Stream: shorthand
Topic: Slicing with discriminator.type = #value
Martin Höcker (Feb 19 2021 at 15:20):
I wrote a profile that contains a discriminator that is based on "value" (example online):
Profile: SlicedPatient
Parent: Patient
* name ^slicing.discriminator.path = "name"
* name ^slicing.discriminator.type = #value
* name contains officialName 1..1
* name[officialName].use = #official
* name[officialName].given 1..1
The output contains
...
{
"id": "Patient.name:officialName.use",
"path": "Patient.name.use",
"patternCode": "official"
},
...
Is "patternCode" correct here, or should the output rather say "fixedCode"?
ryan moehrke (Feb 19 2021 at 15:29):
if you want fixed[x] use the (exactly) keyword after the fsh where you set the value
otherwise it assumes pattern[x]
Martin Höcker (Feb 19 2021 at 16:41):
@ryan moehrke: Thank you! With your suggestion
* name[officialName].use = #official (exactly)
I now get a fixedCode
in the output.
Reading about (exactly)
in the FSH spec. I understand that its usage is discouraged. Just for my understanding and out of curiosity: Would it be better to switch to discriminator.type = #pattern
instead, or are both discriminators equivalent in this case (since the datatype is code
)? I'm still a beginner when it comes to slicing...
ryan moehrke (Feb 19 2021 at 16:48):
I believe that the distinction (and why it is discouraged) is that fixed[x] defines that no other information can be possible
ex. valueCoding = http://system.name#code123 (exactly) can not have a display value
while pattern[x] allows for other information, just specifies that the pattern has to exist.
Chris Moesel (Feb 19 2021 at 17:32):
That's correct.
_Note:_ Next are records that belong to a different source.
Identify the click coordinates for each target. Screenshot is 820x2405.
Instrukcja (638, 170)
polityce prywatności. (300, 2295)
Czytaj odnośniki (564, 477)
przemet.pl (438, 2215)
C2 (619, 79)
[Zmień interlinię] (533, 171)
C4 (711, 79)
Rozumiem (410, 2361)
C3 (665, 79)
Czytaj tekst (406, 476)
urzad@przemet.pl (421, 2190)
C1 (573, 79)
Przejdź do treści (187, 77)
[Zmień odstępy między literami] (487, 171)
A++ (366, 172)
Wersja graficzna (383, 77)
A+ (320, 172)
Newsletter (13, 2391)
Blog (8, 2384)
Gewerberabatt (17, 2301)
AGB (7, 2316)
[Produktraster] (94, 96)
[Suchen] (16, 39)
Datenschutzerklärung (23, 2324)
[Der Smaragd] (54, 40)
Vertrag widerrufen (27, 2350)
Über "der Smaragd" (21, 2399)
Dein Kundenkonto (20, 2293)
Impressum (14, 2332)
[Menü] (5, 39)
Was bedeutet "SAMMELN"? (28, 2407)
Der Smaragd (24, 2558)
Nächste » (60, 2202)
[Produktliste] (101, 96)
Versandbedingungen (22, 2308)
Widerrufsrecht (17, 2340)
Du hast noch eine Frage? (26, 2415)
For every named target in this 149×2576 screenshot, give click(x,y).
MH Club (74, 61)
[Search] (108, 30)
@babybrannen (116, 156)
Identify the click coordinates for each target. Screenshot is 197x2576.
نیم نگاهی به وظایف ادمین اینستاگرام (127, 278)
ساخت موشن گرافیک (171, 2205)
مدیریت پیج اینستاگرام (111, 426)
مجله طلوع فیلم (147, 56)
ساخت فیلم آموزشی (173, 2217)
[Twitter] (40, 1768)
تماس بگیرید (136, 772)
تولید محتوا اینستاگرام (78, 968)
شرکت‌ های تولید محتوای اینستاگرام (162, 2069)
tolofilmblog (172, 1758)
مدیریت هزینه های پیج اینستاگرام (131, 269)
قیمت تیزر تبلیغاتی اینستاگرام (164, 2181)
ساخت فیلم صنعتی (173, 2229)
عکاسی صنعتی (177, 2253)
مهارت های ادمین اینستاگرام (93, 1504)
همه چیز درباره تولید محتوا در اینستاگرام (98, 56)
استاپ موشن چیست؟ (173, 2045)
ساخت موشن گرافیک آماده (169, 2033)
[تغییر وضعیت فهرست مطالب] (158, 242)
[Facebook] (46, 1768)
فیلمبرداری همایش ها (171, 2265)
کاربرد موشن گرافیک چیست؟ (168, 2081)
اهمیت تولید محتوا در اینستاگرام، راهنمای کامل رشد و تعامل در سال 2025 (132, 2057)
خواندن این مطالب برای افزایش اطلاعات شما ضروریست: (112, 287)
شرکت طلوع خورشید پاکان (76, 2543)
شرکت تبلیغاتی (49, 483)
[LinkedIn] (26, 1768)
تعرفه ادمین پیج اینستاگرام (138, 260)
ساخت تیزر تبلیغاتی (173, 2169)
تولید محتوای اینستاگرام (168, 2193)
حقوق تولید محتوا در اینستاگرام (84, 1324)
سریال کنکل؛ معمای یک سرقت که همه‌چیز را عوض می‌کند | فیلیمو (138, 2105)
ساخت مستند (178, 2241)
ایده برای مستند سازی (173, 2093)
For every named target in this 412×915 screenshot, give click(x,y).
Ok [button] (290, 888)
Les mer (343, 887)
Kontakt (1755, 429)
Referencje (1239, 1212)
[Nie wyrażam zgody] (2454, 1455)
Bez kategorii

We default to pattern[x]
because fixed[x]
can be overly prescriptive (for the reason @ryan moehrke provided above). When applying it to complex types (like CodeableConcept
and Coding
), it is a particularly important distinction. When applying it to primitives (like code
), however, it's a little less crucial. If you use fixed[x]
on a primitive it basically means that no one could put an id
or extension
on that primitive, but that's about it. So in your situation (code
), I don't think there is a wrong answer.